Dataset records
+ + + + + + +

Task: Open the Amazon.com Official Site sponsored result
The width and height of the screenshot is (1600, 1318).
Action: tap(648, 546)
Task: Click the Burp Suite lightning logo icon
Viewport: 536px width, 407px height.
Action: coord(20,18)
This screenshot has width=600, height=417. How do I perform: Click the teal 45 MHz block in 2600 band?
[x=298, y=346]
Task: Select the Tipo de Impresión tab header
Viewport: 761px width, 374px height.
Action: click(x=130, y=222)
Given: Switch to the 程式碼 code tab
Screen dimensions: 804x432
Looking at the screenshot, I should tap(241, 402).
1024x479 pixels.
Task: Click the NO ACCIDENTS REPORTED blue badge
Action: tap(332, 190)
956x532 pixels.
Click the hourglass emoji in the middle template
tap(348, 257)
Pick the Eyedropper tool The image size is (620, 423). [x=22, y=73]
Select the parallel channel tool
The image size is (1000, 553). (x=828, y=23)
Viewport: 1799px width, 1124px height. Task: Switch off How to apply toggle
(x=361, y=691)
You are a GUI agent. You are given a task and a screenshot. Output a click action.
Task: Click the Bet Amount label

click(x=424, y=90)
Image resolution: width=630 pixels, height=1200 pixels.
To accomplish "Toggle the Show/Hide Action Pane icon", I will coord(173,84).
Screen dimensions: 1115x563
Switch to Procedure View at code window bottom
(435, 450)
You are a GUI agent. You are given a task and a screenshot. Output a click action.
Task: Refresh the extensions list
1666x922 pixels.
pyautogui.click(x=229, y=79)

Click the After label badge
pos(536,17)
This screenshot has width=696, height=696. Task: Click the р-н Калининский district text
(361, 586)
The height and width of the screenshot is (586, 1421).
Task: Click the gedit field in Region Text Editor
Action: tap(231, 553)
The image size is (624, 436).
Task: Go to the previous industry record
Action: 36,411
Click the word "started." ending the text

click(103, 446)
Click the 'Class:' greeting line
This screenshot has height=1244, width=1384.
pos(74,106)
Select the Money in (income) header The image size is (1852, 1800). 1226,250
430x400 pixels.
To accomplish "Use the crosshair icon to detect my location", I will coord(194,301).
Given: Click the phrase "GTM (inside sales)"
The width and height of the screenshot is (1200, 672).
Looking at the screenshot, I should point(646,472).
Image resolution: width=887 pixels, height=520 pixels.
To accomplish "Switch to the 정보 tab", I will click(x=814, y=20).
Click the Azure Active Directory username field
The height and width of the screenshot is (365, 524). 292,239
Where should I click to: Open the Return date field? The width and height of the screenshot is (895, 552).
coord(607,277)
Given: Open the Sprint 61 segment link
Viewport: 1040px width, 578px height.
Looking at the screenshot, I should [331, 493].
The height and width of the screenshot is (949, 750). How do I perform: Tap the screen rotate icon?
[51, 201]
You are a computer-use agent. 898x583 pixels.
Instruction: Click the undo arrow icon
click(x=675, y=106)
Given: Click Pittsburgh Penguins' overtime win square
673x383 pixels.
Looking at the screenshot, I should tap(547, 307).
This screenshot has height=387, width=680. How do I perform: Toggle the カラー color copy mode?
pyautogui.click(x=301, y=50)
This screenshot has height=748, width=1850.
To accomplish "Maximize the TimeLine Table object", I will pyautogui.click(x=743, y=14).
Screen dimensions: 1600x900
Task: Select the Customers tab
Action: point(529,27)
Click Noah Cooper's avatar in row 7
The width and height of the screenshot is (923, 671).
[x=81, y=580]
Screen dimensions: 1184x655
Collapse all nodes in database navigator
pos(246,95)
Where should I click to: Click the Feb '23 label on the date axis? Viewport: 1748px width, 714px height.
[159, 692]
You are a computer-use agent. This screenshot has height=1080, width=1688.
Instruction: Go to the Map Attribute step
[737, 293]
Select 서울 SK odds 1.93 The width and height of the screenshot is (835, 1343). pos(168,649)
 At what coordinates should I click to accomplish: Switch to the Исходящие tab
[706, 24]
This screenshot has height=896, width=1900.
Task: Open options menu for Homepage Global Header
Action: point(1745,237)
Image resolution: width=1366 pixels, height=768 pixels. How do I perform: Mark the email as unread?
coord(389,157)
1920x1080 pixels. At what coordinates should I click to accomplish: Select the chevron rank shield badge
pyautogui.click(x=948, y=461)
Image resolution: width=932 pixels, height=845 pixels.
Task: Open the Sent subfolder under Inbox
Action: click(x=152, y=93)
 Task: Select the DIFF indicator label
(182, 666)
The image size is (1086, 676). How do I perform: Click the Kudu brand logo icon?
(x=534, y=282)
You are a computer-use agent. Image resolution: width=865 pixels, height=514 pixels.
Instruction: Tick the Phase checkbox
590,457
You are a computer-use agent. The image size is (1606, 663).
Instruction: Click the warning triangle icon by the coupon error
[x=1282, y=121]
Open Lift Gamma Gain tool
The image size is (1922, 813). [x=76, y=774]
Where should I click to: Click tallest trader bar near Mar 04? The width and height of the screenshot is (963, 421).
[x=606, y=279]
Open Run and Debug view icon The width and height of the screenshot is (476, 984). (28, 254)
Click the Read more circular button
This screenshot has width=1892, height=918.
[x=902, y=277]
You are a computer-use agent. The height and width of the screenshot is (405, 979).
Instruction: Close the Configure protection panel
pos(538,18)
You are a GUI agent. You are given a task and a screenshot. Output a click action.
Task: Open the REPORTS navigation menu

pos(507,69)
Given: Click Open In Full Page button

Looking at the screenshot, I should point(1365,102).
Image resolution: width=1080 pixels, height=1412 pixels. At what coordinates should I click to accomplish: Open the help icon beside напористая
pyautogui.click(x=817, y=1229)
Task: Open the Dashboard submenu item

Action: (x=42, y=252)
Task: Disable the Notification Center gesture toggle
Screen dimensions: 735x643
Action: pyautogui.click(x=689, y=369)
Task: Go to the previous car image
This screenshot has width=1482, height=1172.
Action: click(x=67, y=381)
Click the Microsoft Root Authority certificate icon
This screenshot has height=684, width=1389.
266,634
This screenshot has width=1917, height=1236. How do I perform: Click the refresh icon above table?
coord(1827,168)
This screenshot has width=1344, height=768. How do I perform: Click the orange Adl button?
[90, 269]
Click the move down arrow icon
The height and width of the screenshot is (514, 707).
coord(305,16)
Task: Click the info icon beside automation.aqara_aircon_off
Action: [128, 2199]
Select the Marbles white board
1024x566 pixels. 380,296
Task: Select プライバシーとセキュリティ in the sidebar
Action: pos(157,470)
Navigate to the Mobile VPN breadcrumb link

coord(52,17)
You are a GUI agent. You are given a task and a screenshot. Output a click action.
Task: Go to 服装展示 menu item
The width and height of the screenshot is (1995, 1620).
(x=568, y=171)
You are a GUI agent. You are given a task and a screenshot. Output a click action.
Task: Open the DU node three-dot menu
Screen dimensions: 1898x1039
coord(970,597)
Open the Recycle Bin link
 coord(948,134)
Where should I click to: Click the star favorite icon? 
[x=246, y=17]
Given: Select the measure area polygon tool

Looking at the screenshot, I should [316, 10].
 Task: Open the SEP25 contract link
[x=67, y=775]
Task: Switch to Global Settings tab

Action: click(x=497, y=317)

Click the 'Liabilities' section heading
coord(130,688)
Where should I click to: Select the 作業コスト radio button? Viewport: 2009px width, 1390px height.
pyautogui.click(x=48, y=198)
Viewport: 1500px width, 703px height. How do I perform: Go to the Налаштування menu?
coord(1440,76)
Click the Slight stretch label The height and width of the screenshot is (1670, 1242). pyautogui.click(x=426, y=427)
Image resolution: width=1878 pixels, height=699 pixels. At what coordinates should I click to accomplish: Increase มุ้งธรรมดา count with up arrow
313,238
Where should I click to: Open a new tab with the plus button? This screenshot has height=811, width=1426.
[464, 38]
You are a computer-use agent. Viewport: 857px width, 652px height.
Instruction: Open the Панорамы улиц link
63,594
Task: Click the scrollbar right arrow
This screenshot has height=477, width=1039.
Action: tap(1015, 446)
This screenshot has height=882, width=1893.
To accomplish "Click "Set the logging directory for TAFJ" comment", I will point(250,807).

+ + + + + + +

# WORK ITEM
Some lines of the records may hold the word "computer". How many do? Answer with a number and nothing else.

# REPLY TO THE EXERCISE
6